BACKGROUND/OBJECTIVES: Pneumonia readmissions have significant quality of care and policy implications for patients and health care providers. Research indicates that initiatives to decrease readmissions should target high-risk subgroups. Older adults with dementia have an increased risk of pneumonia and subsequent hospitalizations, suggesting that they may be at high-risk of pneumonia readmissions. The purpose of this study was to determine if associations between patient factors and readmission rates differ for older adults with and without dementia who were hospitalized for pneumonia.
DESIGN: This was a retrospective study of secondary data.
PARTICIPANTS: A nationally representative sample of 389,198 discharge records was extracted from the 2013 Nationwide Readmission Database.
MEASURES: Differences between groups were analyzed using χ and t tests. A generalized linear model was utilized to examine associations between patient factors and pneumonia readmissions.

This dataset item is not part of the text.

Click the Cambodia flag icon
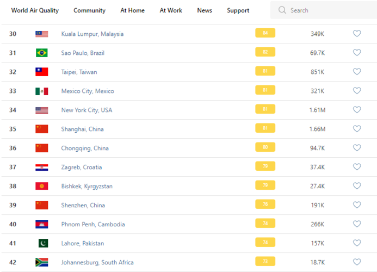The width and height of the screenshot is (377, 272). [42, 224]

RESULTS: Significant differences were found (P<0.001) when comparing patient characteristics of older adults with and without dementia who were readmitted. Older adults with dementia had a readmission rate of 23.5% and were 2.9 times more likely to be readmitted (odds ratio; 95% confidence interval, 1.93, 4.40) than older adults without dementia. Associations were calculated using a generalized linear model with dementia included as an interactive effect. Dementia significantly modified (P<0.05) the relationship between pneumonia readmissions and 4 factors; (a) discharge disposition, (b) chronic conditions, (c) risk of mortality, and (d) median household income.
CONCLUSIONS: Classifying older adults with dementia as a high-risk subgroup for pneumonia readmissions is supported by the findings of this study. Development of strategies to reduce pneumonia readmissions that are tailored to individuals with dementia should be considered.